Updated: Feb 18, 2020
Estate planning is an important part of wealth management.
No matter how much wealth you have built up it is important to create an Estate Plan which details how your assets will be distributed upon your death or incapacitation.
As a nation, we are reluctant to talk about inheritance. Through estate planning, however, you can ensure your assets are given to the people and organisations you care about, and you can also take steps to minimise the impact of taxes and other costs on your estate.
In order to establish the value of your estate, it is first necessary to calculate the total worth of all your assets. No matter how large or how modest, your estate is comprised of everything you own, including your home, cars, other properties, savings and investments, life insurance (if not written in an appropriate trust), furniture, jewellery, works of art, and any other personal possessions.

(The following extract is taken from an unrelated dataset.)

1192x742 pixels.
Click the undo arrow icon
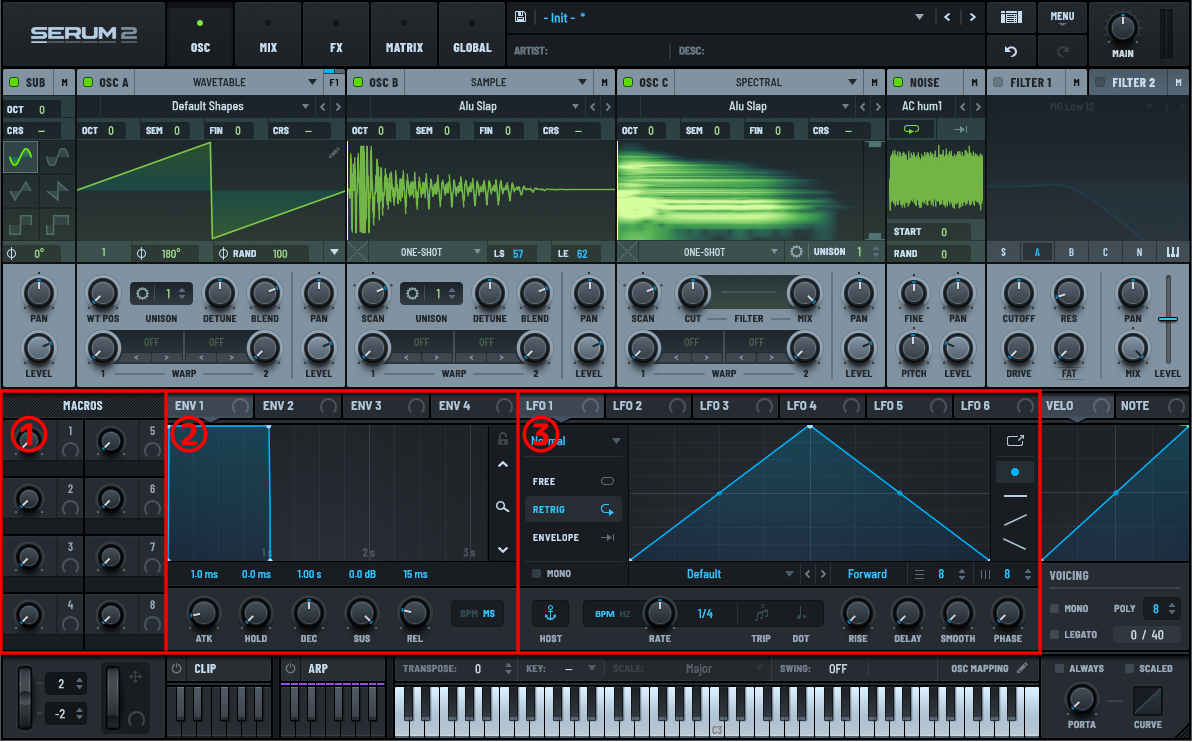[x=1011, y=50]
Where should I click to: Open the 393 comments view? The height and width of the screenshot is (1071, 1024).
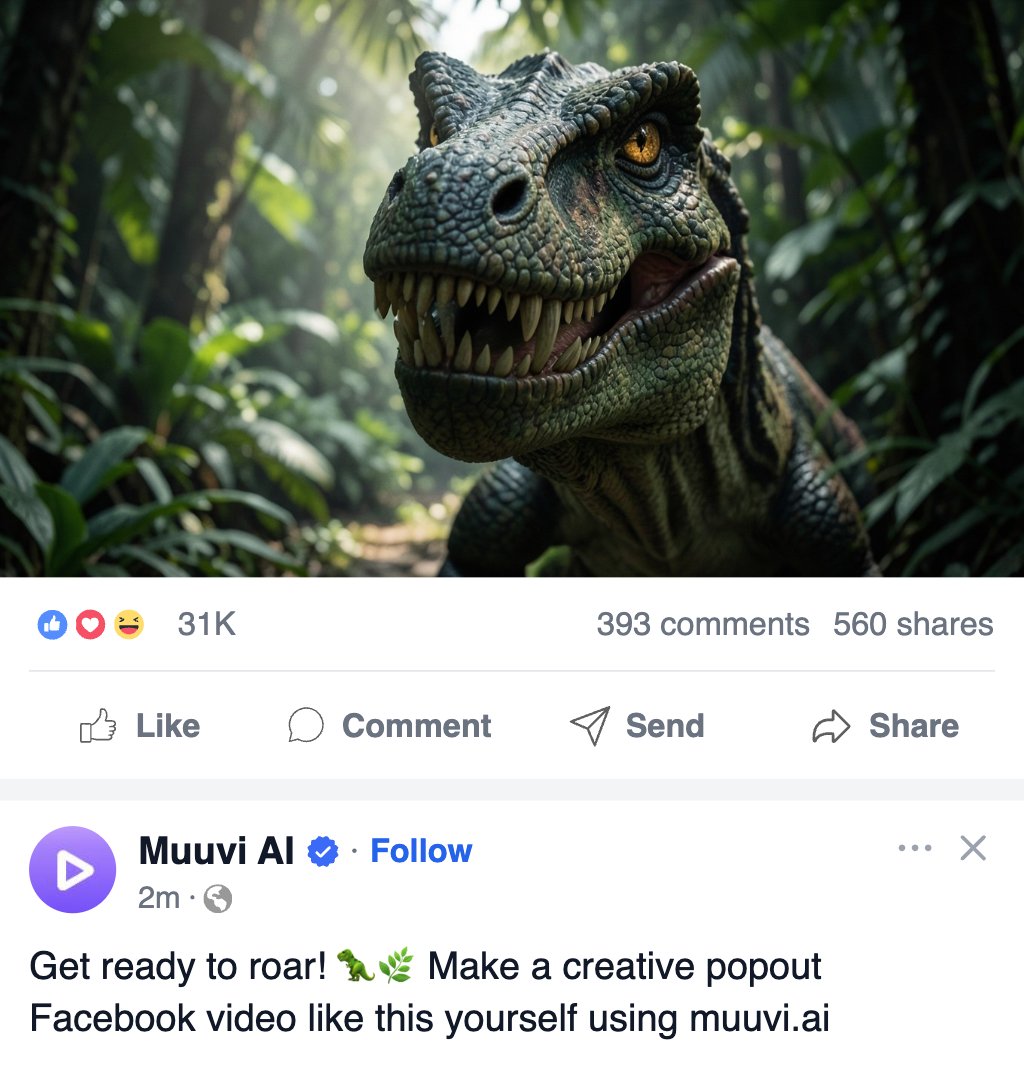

Having an effective estate plan in place will not only help to ensure that those you care about the most will be taken care of when you’re no longer around, but it can also help minimise Inheritance Tax (IHT) liabilities and ensure that assets are transferred in an orderly manner.
Write a Will The reason to make a Will is to control how your estate is divided – but it isn’t just about money. Your Will is also the document in which you appoint guardians to look after your children or your dependents. Almost half (44%) of over-55s have not made a Will, and as such, they will not have any say in what happens to their assets when they die.